In particolare, l’azione di accertamento negativo richiede un pregiudizio concreto. Secondo la giurisprudenza, un’azione di accertamento negativo può essere proposta solo in presenza di una concreta incertezza giuridica che arrechi un pregiudizio al contribuente. Gli ermellini hanno evidenziato che l’impugnazione della cartella o dell’ingiunzione conosciuta tramite estratto di ruolo è ammissibile solo se il debitore dimostra di non aver mai ricevuto la notifica per un vizio procedurale e agisce per recuperare i termini di impugnazione. Diversamente, l’azione non è ammissibile poiché il contribuente potrebbe ricorrere ad altri strumenti, come l’autotutela, chiedendo lo “sgravio” all’amministrazione titolare della pretesa.
Pronuncia della Corte di Cassazione: impugnazione inammissibile per difetto di interesse.

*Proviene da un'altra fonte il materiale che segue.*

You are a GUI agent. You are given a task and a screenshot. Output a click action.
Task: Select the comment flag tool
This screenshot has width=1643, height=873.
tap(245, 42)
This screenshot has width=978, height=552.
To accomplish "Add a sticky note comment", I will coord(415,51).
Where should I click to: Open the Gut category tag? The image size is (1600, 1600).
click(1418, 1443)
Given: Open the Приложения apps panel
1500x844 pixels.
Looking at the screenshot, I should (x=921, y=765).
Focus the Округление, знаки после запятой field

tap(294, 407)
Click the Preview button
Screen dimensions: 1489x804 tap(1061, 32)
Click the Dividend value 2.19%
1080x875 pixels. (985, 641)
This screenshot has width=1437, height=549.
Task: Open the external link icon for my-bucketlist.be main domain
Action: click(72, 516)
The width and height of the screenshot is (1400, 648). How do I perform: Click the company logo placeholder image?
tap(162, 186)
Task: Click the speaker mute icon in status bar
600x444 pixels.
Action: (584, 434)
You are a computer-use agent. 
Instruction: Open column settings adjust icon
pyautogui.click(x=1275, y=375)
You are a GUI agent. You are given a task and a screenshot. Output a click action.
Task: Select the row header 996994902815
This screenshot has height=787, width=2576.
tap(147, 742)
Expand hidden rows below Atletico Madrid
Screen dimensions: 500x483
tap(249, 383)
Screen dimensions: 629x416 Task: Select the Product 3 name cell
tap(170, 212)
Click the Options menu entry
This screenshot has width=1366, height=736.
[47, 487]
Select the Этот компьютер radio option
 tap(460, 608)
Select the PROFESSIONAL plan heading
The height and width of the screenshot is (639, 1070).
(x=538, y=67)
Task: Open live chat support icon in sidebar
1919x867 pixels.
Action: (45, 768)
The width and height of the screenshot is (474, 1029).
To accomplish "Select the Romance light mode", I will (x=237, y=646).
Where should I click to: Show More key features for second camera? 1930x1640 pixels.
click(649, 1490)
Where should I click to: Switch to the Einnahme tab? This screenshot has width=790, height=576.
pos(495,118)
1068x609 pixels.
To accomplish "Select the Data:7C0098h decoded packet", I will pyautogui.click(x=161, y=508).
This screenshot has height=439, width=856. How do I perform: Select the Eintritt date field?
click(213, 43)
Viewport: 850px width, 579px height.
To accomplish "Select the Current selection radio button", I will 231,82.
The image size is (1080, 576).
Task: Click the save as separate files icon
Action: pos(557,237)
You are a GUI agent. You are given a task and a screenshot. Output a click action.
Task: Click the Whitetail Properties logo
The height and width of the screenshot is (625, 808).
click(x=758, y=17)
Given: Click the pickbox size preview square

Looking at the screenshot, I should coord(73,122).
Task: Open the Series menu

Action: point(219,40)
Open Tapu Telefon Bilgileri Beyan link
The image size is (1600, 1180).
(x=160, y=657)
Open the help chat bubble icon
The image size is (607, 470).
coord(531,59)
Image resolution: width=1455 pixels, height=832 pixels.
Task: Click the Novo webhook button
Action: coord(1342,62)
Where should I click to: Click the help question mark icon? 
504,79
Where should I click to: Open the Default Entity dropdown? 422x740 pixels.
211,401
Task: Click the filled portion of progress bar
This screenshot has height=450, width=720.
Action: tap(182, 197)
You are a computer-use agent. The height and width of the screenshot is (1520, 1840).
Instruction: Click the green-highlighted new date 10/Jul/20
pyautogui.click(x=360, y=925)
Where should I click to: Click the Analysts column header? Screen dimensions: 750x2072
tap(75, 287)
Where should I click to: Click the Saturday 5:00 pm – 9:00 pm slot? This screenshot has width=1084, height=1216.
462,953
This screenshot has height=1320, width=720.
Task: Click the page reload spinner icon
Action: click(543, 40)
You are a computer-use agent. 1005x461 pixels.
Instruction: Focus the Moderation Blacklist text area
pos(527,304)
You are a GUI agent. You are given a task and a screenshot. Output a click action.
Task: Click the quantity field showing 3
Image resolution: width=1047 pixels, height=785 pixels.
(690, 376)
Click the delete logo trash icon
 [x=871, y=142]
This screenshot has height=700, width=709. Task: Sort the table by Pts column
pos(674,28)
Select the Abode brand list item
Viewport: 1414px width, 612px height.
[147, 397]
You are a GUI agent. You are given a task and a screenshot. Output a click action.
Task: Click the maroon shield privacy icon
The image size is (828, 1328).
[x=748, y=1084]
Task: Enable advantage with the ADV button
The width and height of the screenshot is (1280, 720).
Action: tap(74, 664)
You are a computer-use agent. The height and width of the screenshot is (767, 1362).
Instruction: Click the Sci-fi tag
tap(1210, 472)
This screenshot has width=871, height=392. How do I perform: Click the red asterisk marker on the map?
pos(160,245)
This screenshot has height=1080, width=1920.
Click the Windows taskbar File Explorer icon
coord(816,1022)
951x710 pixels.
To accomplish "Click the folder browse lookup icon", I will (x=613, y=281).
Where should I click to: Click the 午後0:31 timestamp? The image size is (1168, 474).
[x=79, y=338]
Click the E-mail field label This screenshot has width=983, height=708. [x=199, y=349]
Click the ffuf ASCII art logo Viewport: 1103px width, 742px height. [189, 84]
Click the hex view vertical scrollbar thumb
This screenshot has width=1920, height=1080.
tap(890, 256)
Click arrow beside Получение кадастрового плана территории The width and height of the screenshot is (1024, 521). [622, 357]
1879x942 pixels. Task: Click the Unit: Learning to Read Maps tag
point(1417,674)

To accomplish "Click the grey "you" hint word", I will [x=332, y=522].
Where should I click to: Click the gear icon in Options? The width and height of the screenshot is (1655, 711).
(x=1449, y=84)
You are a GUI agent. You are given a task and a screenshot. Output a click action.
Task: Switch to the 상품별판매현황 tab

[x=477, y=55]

Nel caso de quo, il ricorrente non ha comprovato l’interesse ad esperire l’azione di accertamento, pertanto la Suprema Corte ha rigettato il ricorso del contribuente per difetto di interesse all’azione, ribadendo che l’accertamento negativo non può essere utilizzato per anticipare una contestazione futura e ipotetica. Tuttavia, data la novità delle questioni affrontate, ha disposto la compensazione integrale delle spese tra le parti.
Alla luce di quanto esposto, si può affermare che la suddetta sentenza rafforza il principio secondo cui il contribuente non può impugnare un’ingiunzione fiscale basandosi esclusivamente sulla conoscenza derivata dall’estratto di ruolo, a meno che non dimostri un concreto pregiudizio derivante dall’iscrizione a ruolo. La decisione si inserisce in un quadro giurisprudenziale volto a evitare l’abuso dello strumento dell’azione di accertamento negativo, garantendo al contempo la certezza del diritto nei rapporti tra fisco e contribuenti.